(Webb going up for a dunk. Photo by Stephen Dunn, Getty Images)
2/08/1986 - Webb wins slam dunk contest
There were many great moments in the NBA's Slam Dunk Contest in the 1980's. There was Michael Jordan's free-throw takeoff, his sideline one-hander, Dominique Wilkins' double-pump jam, and Terence Stansbury's Statue of Liberty. But only one man made a career out of his slam dunk performance, and that man was Spud Webb.
At the 1986 dunk contest, Spudd went up against Atlanta teammate Domique Wilkins, who was the defending-champion. At 5-foot-7, Webb was not only the smallest player in NBA history, he was a foot smaller than both Michael Jordan (who was not competing) and Wilkins. But Spud had the crowd and a 42-inch vertical leap on his side, and he demonstrated both with flawless precision. At one point he even pulled off a 360-degree spin, impressive considering he couldn't palm the basketball. When it was all said and done, Webb had stunned everyone and was declared the winner of the event.

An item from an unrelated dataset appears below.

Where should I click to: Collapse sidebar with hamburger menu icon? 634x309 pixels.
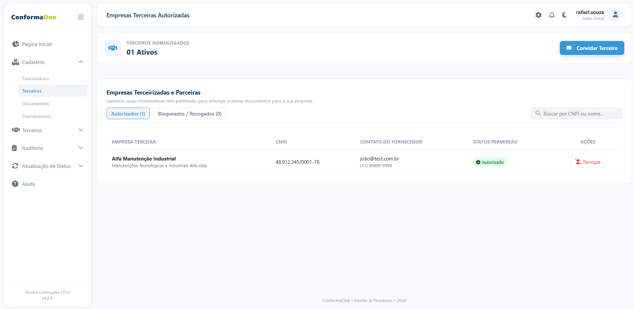click(81, 17)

"I'm proud to be his teammate," said Wilkins. "He's the best little guy I ever saw. ... I scored over 45 on all my dunks but he got 50's so what are you going to do? Everybody likes to see a little guy do well. And he did a lot of dunks guys 6-7 and 6-8 can't do."

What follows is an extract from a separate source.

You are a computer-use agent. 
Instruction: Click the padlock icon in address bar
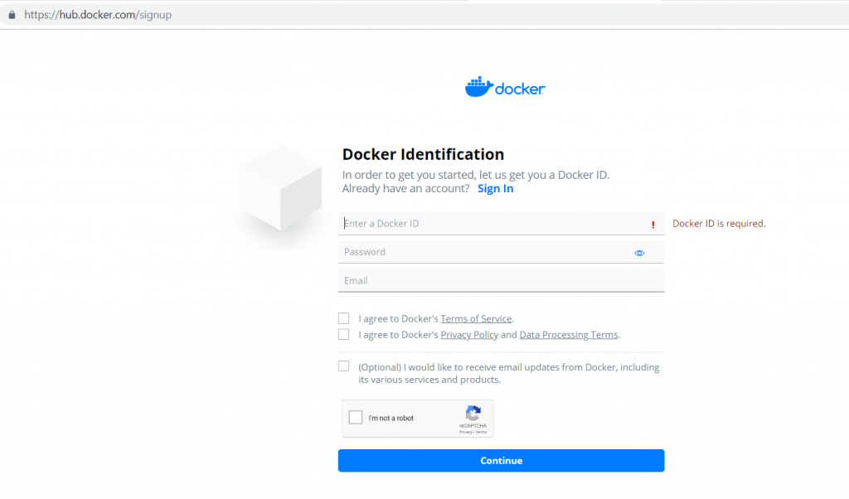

Asked how he was able to dunk so high, Webb said, "I haven't the slightest idea. When I find out I'm going to write a book about it. I guess it's just God-given talent."
It was the defining moment for Webb, who spent the majority of his 13-year career coming off the bench for the Atlanta Hawks. He later spent time with Sacramento, Minnesota and Orlando. A year after his dunk, Webb's distinction as the smallest player in history was lost to Muggsy Bogues, a 5-foot-3 point guard who was drafted by the Washington Bullets.